Source material>

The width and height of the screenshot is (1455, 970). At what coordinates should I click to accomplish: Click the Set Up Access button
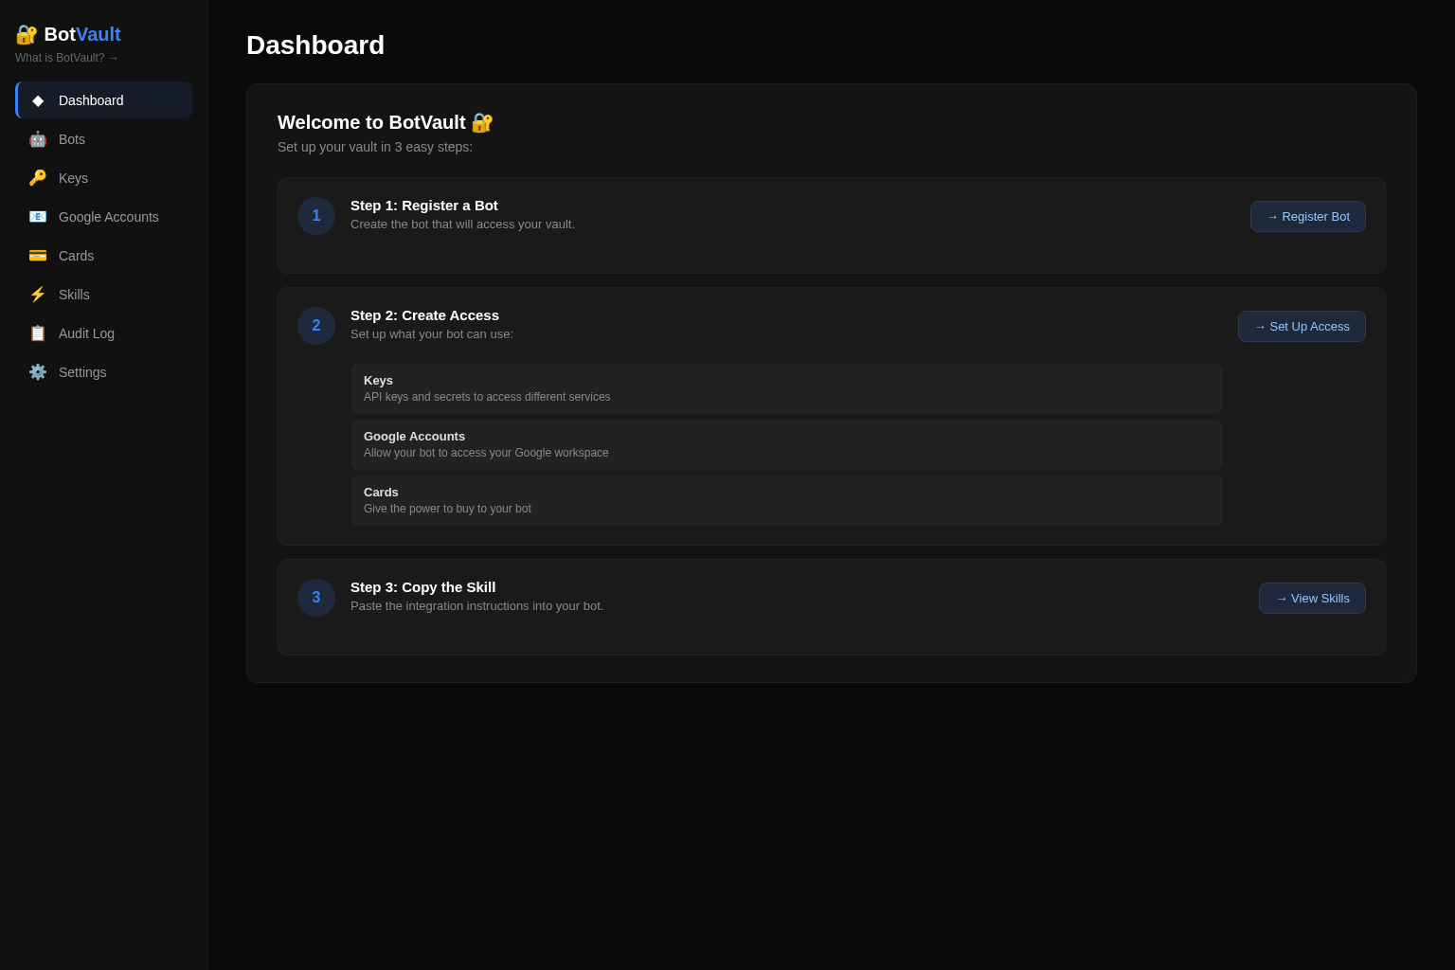1301,327
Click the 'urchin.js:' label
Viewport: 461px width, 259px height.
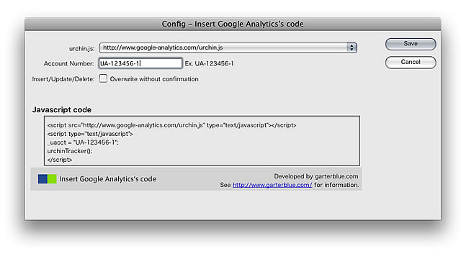81,48
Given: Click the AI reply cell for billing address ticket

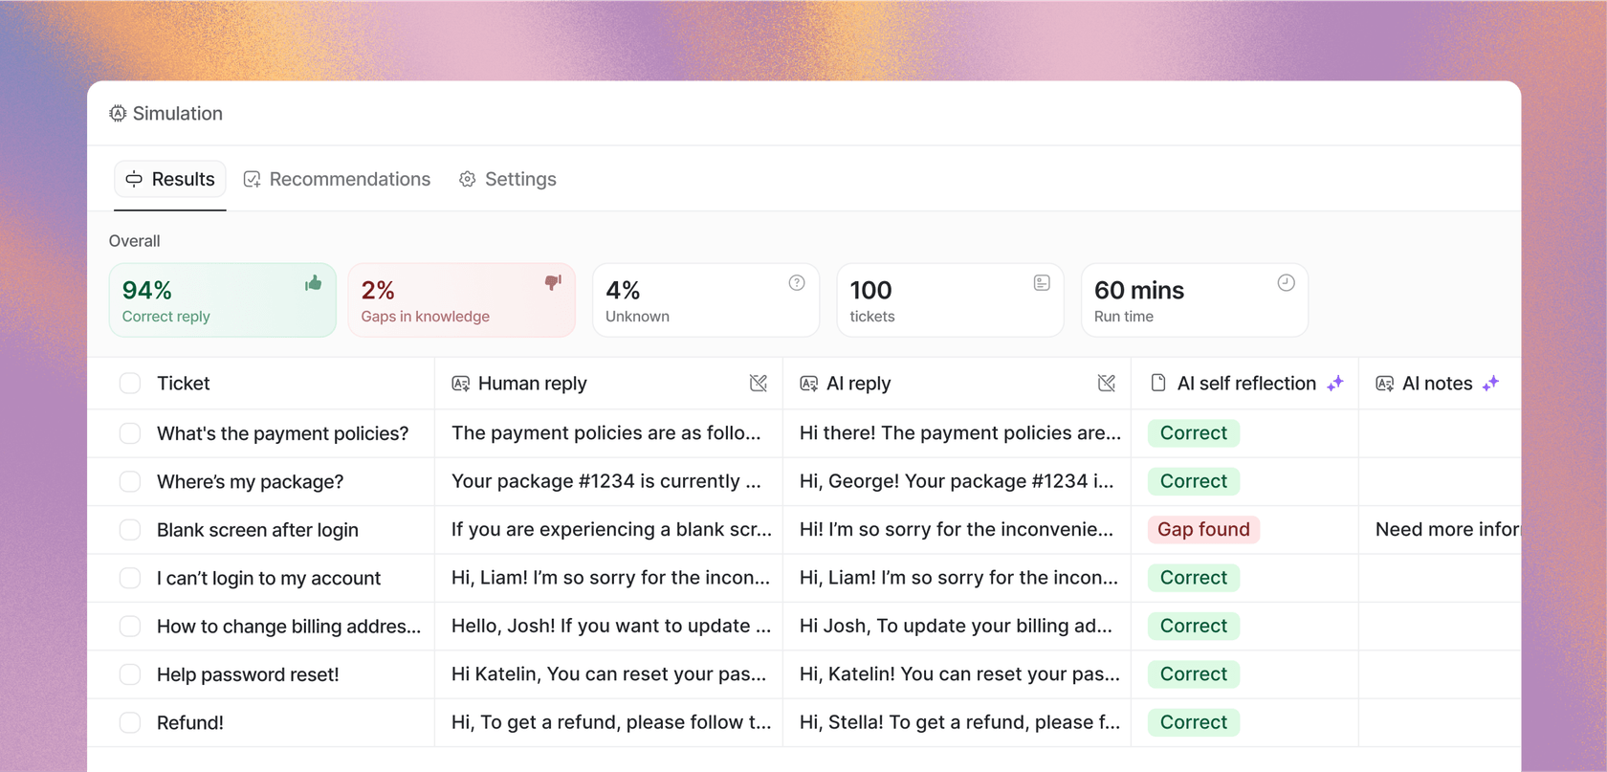Looking at the screenshot, I should point(956,627).
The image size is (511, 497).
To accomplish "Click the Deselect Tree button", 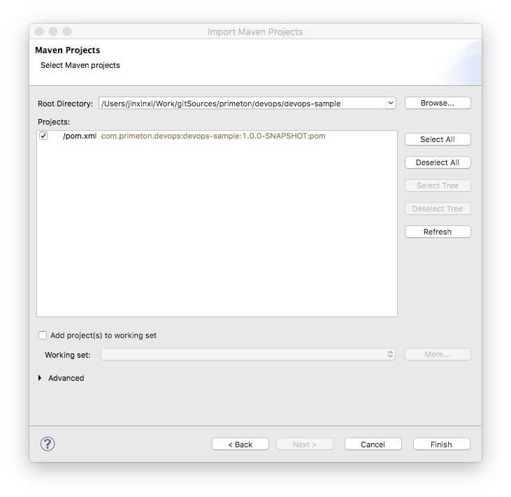I will click(x=438, y=209).
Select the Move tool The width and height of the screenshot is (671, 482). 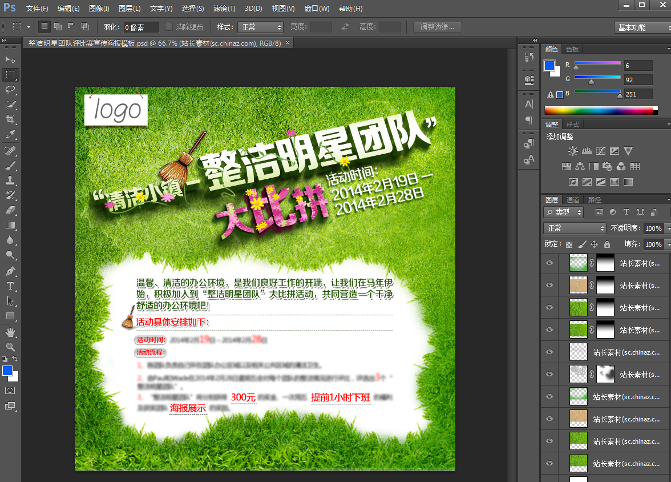pos(10,59)
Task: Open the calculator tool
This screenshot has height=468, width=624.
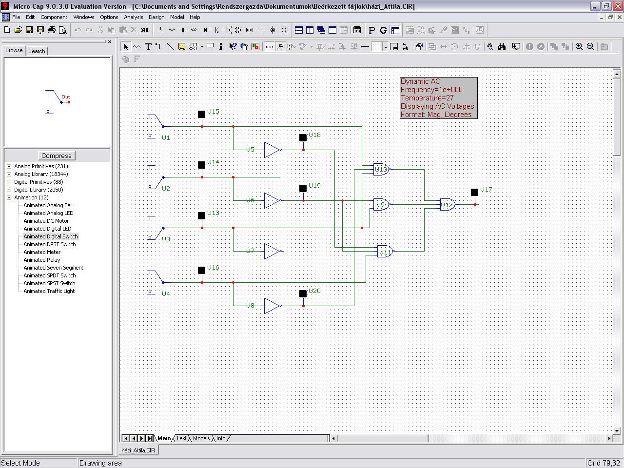Action: click(357, 30)
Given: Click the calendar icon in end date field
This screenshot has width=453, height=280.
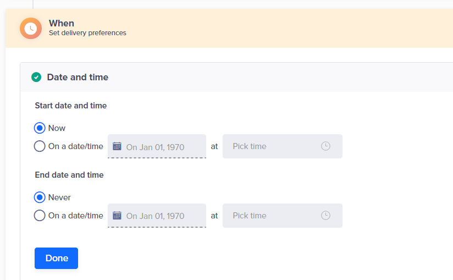Looking at the screenshot, I should (117, 216).
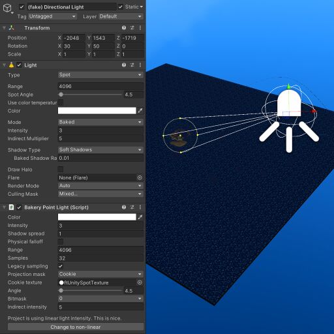Toggle the Legacy sampling checkbox
The height and width of the screenshot is (334, 334).
coord(61,266)
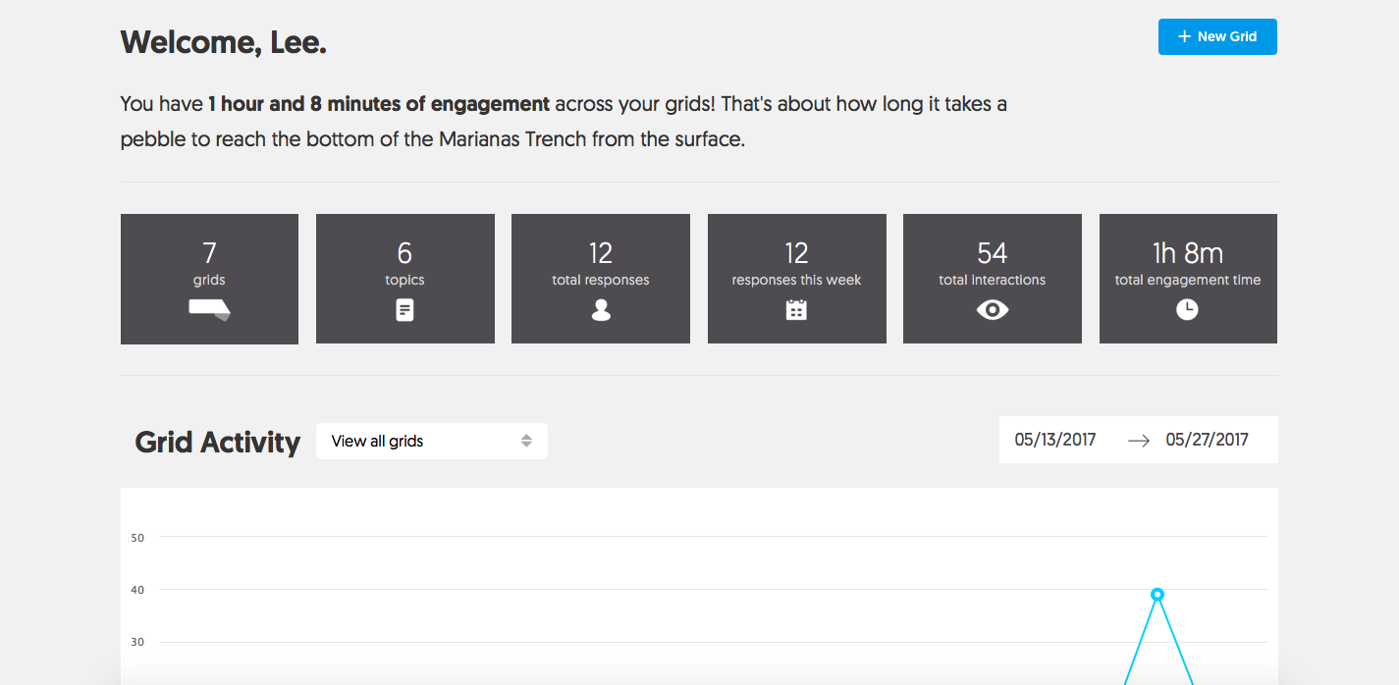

What you are asked to do>
Find the line that contains "Task: Open the calculator tool", then write out that line and each one after it, exactly and with nothing else, through the end of the entries above, without the pictures.

Solution>
Task: Open the calculator tool
This screenshot has height=468, width=624.
Action: click(357, 30)
Given: Click the calendar icon in end date field
This screenshot has width=453, height=280.
Looking at the screenshot, I should (117, 216).
Toggle the Legacy sampling checkbox
The height and width of the screenshot is (334, 334).
coord(61,266)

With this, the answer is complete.